The immediate danger comes not from returning fighters but from home-grown militants who have “self-radicalised” online, helped by IS’s effective use of social media. Rohan Gunaratna of Nanyang Technological University in Singapore says that al-Qaeda’s videos tend to be “long, ranting and boring”. IS, however, churns out propaganda “like Hollywood thrillers”, he says. Many online pledges of support for IS are bluster. But returning fighters skilled at organising and fighting could change that. Mr Gunaratna estimates that across the region a tenth of those who have gone to Iraq have returned to their countries. Some have become disillusioned; others may want to carry on the fight at home.


Regional governments have begun mobilising to meet the threat. Malaysia’s parliament will probably consider a new anti-terrorism act when it convenes in March. Malaysia’s home-affairs minister has promised it will not be a return of the dreaded Internal Security Act, which permitted indefinite detention without charge. But he said it would contain unspecified “preventive measures”. Indonesia plans to revoke the passports of anyone who has gone to fight with IS, or who plans to do so. Singapore’s touted deradicalisation programme involves detention, rehabilitation and intense surveillance.

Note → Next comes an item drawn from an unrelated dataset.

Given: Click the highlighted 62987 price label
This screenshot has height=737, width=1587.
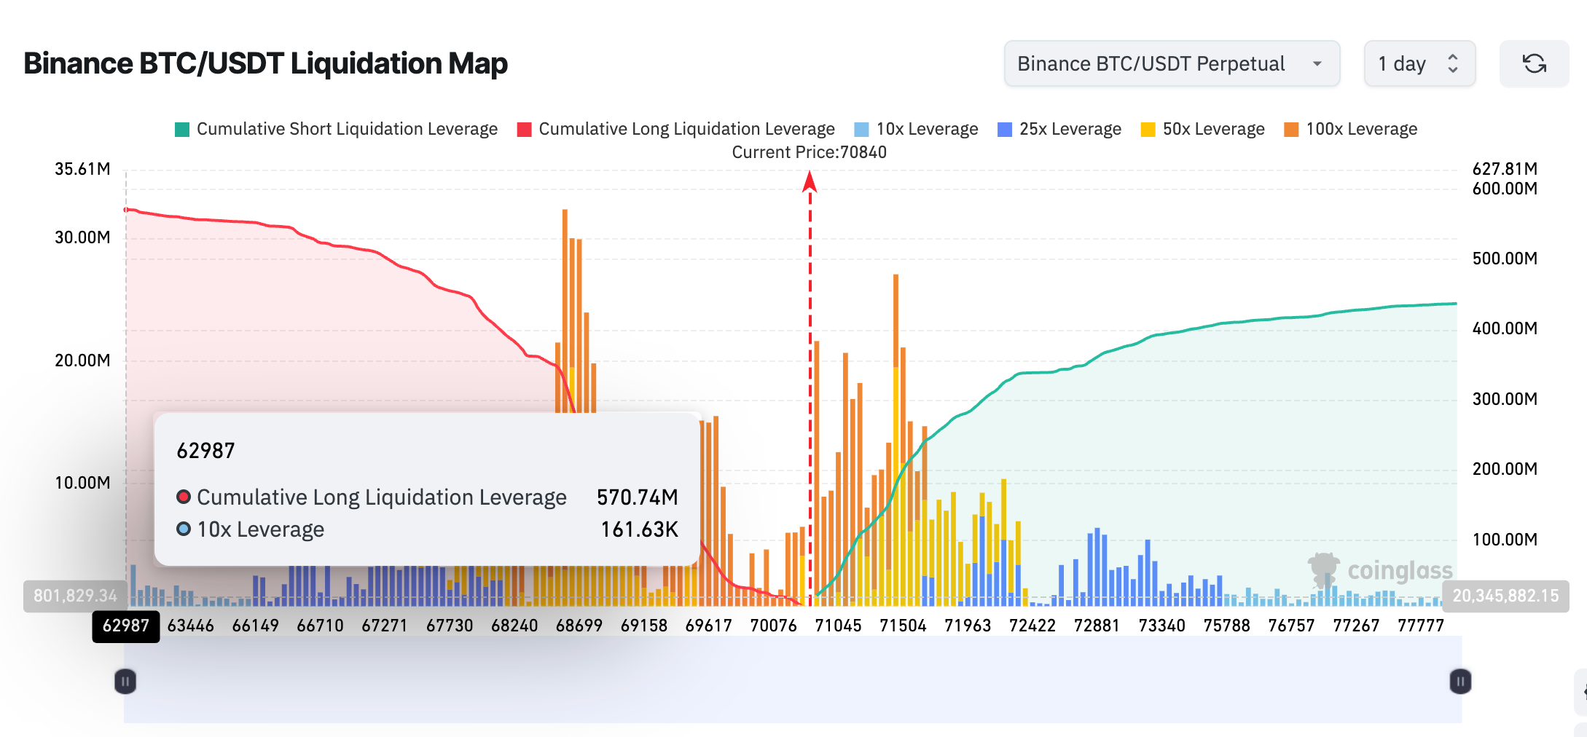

Sidney Jones of the Jakarta-based Institute for Policy Analysis of Conflict, a think-tank, says that mainstream Muslims in South-East Asia view supporters of IS as unrepresentative of their kind of Islam. That may help to limit the numbers of radicals, but it will not assuage worries. Al-Qaeda failed to gain widespread support among South-East Asian Muslims. But bombings on the Indonesian island of Bali in 2002 that killed more than 200 people convinced many in the region of the lethal power of the militant few.